_WHAT THE TASK REQUIRES_:
The records come next. Copy all of them exactly.
+++ RECORDS TO PROCESS +++
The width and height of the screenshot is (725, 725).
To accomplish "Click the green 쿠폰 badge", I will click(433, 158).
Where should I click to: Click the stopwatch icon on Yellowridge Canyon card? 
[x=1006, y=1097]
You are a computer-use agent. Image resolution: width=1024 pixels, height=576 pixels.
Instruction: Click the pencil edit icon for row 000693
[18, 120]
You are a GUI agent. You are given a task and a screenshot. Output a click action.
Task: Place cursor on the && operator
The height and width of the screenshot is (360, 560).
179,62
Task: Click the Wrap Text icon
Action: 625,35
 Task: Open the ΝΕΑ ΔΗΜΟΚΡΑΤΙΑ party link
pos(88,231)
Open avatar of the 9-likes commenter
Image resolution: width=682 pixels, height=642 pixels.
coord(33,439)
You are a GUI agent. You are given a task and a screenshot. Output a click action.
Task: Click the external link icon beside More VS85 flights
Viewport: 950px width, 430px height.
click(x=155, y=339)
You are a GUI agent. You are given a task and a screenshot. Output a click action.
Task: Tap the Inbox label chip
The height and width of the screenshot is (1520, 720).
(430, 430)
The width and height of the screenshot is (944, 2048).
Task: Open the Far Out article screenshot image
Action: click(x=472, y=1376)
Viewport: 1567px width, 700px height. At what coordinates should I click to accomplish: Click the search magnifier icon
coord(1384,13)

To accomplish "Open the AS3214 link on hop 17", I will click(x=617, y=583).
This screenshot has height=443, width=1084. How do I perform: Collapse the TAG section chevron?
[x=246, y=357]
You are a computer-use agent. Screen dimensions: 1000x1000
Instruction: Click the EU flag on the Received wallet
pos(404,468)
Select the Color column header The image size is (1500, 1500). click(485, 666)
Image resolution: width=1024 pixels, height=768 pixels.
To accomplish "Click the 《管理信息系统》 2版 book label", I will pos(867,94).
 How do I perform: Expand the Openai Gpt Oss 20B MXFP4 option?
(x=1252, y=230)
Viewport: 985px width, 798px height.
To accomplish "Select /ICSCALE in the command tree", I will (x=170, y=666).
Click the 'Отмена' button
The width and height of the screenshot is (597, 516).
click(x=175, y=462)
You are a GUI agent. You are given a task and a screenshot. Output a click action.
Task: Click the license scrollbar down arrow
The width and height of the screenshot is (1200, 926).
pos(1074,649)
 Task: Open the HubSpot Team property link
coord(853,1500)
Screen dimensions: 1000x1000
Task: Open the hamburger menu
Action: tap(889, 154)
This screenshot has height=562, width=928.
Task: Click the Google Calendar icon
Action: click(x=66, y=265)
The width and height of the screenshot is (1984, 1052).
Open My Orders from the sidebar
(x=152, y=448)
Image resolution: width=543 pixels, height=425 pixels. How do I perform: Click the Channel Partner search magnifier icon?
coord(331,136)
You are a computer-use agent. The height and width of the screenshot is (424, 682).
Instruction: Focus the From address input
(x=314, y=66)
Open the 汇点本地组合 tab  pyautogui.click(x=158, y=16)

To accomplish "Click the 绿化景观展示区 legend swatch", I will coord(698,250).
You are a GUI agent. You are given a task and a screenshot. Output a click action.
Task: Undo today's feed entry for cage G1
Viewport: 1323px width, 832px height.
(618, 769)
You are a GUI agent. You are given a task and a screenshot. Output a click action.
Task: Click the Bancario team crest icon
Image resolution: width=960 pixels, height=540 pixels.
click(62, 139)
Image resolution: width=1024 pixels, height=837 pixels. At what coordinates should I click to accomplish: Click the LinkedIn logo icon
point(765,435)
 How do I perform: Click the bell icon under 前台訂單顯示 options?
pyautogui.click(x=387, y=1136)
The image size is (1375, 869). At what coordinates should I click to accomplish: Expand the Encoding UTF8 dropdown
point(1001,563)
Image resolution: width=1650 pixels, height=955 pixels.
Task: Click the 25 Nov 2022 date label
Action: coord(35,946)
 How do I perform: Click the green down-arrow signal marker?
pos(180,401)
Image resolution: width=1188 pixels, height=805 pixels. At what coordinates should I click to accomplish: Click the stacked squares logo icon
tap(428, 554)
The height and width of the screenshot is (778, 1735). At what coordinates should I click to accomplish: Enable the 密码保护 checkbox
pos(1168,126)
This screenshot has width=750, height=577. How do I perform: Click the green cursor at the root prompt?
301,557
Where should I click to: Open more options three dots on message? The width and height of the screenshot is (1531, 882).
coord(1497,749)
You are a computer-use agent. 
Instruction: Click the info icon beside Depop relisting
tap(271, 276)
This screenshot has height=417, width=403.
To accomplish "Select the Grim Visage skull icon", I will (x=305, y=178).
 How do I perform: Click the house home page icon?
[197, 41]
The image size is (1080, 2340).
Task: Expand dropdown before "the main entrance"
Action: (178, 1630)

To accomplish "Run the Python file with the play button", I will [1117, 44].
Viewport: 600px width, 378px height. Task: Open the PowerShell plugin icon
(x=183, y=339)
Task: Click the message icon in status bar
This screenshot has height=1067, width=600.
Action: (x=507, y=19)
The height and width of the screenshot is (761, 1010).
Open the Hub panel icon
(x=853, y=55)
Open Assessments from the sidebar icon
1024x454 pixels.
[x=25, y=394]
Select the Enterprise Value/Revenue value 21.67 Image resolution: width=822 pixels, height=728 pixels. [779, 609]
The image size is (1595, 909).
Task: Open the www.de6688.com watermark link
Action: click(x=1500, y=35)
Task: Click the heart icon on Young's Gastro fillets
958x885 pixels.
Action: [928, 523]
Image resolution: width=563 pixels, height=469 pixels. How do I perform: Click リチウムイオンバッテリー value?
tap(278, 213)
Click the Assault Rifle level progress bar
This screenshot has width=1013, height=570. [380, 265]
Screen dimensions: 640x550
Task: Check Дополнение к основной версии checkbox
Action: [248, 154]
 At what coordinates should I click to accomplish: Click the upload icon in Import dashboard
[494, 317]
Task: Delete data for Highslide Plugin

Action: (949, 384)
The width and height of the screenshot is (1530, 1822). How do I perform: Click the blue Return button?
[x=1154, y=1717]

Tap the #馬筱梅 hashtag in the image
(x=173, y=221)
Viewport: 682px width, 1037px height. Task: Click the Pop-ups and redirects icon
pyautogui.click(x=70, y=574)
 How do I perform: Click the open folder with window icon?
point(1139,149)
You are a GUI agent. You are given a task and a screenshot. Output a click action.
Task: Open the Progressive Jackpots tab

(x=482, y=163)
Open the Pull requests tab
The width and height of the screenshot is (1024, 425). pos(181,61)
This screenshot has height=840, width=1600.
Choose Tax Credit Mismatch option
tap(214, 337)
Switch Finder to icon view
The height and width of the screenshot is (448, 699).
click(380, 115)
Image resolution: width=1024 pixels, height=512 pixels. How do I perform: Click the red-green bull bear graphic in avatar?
+++
_ANSWER BELOW_:
The width and height of the screenshot is (725, 725).
To accomplish "Click the green 쿠폰 badge", I will click(433, 158).
Where should I click to: Click the stopwatch icon on Yellowridge Canyon card? 
[x=1006, y=1097]
You are a computer-use agent. Image resolution: width=1024 pixels, height=576 pixels.
Instruction: Click the pencil edit icon for row 000693
[18, 120]
You are a GUI agent. You are given a task and a screenshot. Output a click action.
Task: Place cursor on the && operator
The height and width of the screenshot is (360, 560).
179,62
Task: Click the Wrap Text icon
Action: 625,35
 Task: Open the ΝΕΑ ΔΗΜΟΚΡΑΤΙΑ party link
pos(88,231)
Open avatar of the 9-likes commenter
Image resolution: width=682 pixels, height=642 pixels.
coord(33,439)
You are a GUI agent. You are given a task and a screenshot. Output a click action.
Task: Click the external link icon beside More VS85 flights
Viewport: 950px width, 430px height.
click(x=155, y=339)
You are a GUI agent. You are given a task and a screenshot. Output a click action.
Task: Tap the Inbox label chip
The height and width of the screenshot is (1520, 720).
(430, 430)
The width and height of the screenshot is (944, 2048).
Task: Open the Far Out article screenshot image
Action: click(x=472, y=1376)
Viewport: 1567px width, 700px height. At what coordinates should I click to accomplish: Click the search magnifier icon
coord(1384,13)

To accomplish "Open the AS3214 link on hop 17", I will click(x=617, y=583).
This screenshot has height=443, width=1084. How do I perform: Collapse the TAG section chevron?
[x=246, y=357]
You are a computer-use agent. Screen dimensions: 1000x1000
Instruction: Click the EU flag on the Received wallet
pos(404,468)
Select the Color column header The image size is (1500, 1500). click(485, 666)
Image resolution: width=1024 pixels, height=768 pixels.
To accomplish "Click the 《管理信息系统》 2版 book label", I will pos(867,94).
 How do I perform: Expand the Openai Gpt Oss 20B MXFP4 option?
(x=1252, y=230)
Viewport: 985px width, 798px height.
To accomplish "Select /ICSCALE in the command tree", I will (x=170, y=666).
Click the 'Отмена' button
The width and height of the screenshot is (597, 516).
click(x=175, y=462)
You are a GUI agent. You are given a task and a screenshot. Output a click action.
Task: Click the license scrollbar down arrow
The width and height of the screenshot is (1200, 926).
pos(1074,649)
 Task: Open the HubSpot Team property link
coord(853,1500)
Screen dimensions: 1000x1000
Task: Open the hamburger menu
Action: tap(889, 154)
This screenshot has height=562, width=928.
Task: Click the Google Calendar icon
Action: click(x=66, y=265)
The width and height of the screenshot is (1984, 1052).
Open My Orders from the sidebar
(x=152, y=448)
Image resolution: width=543 pixels, height=425 pixels. How do I perform: Click the Channel Partner search magnifier icon?
coord(331,136)
You are a computer-use agent. The height and width of the screenshot is (424, 682).
Instruction: Focus the From address input
(x=314, y=66)
Open the 汇点本地组合 tab  pyautogui.click(x=158, y=16)

To accomplish "Click the 绿化景观展示区 legend swatch", I will coord(698,250).
You are a GUI agent. You are given a task and a screenshot. Output a click action.
Task: Undo today's feed entry for cage G1
Viewport: 1323px width, 832px height.
(618, 769)
You are a GUI agent. You are given a task and a screenshot. Output a click action.
Task: Click the Bancario team crest icon
Image resolution: width=960 pixels, height=540 pixels.
click(62, 139)
Image resolution: width=1024 pixels, height=837 pixels. At what coordinates should I click to accomplish: Click the LinkedIn logo icon
point(765,435)
 How do I perform: Click the bell icon under 前台訂單顯示 options?
pyautogui.click(x=387, y=1136)
The image size is (1375, 869). At what coordinates should I click to accomplish: Expand the Encoding UTF8 dropdown
point(1001,563)
Image resolution: width=1650 pixels, height=955 pixels.
Task: Click the 25 Nov 2022 date label
Action: coord(35,946)
 How do I perform: Click the green down-arrow signal marker?
pos(180,401)
Image resolution: width=1188 pixels, height=805 pixels. At what coordinates should I click to accomplish: Click the stacked squares logo icon
tap(428, 554)
The height and width of the screenshot is (778, 1735). At what coordinates should I click to accomplish: Enable the 密码保护 checkbox
pos(1168,126)
This screenshot has width=750, height=577. How do I perform: Click the green cursor at the root prompt?
301,557
Where should I click to: Open more options three dots on message? The width and height of the screenshot is (1531, 882).
coord(1497,749)
You are a computer-use agent. 
Instruction: Click the info icon beside Depop relisting
tap(271, 276)
This screenshot has height=417, width=403.
To accomplish "Select the Grim Visage skull icon", I will (x=305, y=178).
 How do I perform: Click the house home page icon?
[197, 41]
The image size is (1080, 2340).
Task: Expand dropdown before "the main entrance"
Action: (178, 1630)

To accomplish "Run the Python file with the play button", I will [1117, 44].
Viewport: 600px width, 378px height. Task: Open the PowerShell plugin icon
(x=183, y=339)
Task: Click the message icon in status bar
This screenshot has height=1067, width=600.
Action: (x=507, y=19)
The height and width of the screenshot is (761, 1010).
Open the Hub panel icon
(x=853, y=55)
Open Assessments from the sidebar icon
1024x454 pixels.
[x=25, y=394]
Select the Enterprise Value/Revenue value 21.67 Image resolution: width=822 pixels, height=728 pixels. [779, 609]
The image size is (1595, 909).
Task: Open the www.de6688.com watermark link
Action: click(x=1500, y=35)
Task: Click the heart icon on Young's Gastro fillets
958x885 pixels.
Action: [928, 523]
Image resolution: width=563 pixels, height=469 pixels. How do I perform: Click リチウムイオンバッテリー value?
tap(278, 213)
Click the Assault Rifle level progress bar
This screenshot has width=1013, height=570. [380, 265]
Screen dimensions: 640x550
Task: Check Дополнение к основной версии checkbox
Action: [248, 154]
 At what coordinates should I click to accomplish: Click the upload icon in Import dashboard
[494, 317]
Task: Delete data for Highslide Plugin

Action: (949, 384)
The width and height of the screenshot is (1530, 1822). How do I perform: Click the blue Return button?
[x=1154, y=1717]

Tap the #馬筱梅 hashtag in the image
(x=173, y=221)
Viewport: 682px width, 1037px height. Task: Click the Pop-ups and redirects icon
pyautogui.click(x=70, y=574)
 How do I perform: Click the open folder with window icon?
point(1139,149)
You are a GUI agent. You are given a task and a screenshot. Output a click action.
Task: Open the Progressive Jackpots tab

(x=482, y=163)
Open the Pull requests tab
The width and height of the screenshot is (1024, 425). pos(181,61)
This screenshot has height=840, width=1600.
Choose Tax Credit Mismatch option
tap(214, 337)
Switch Finder to icon view
The height and width of the screenshot is (448, 699).
click(380, 115)
Image resolution: width=1024 pixels, height=512 pixels. How do I perform: Click the red-green bull bear graphic in avatar?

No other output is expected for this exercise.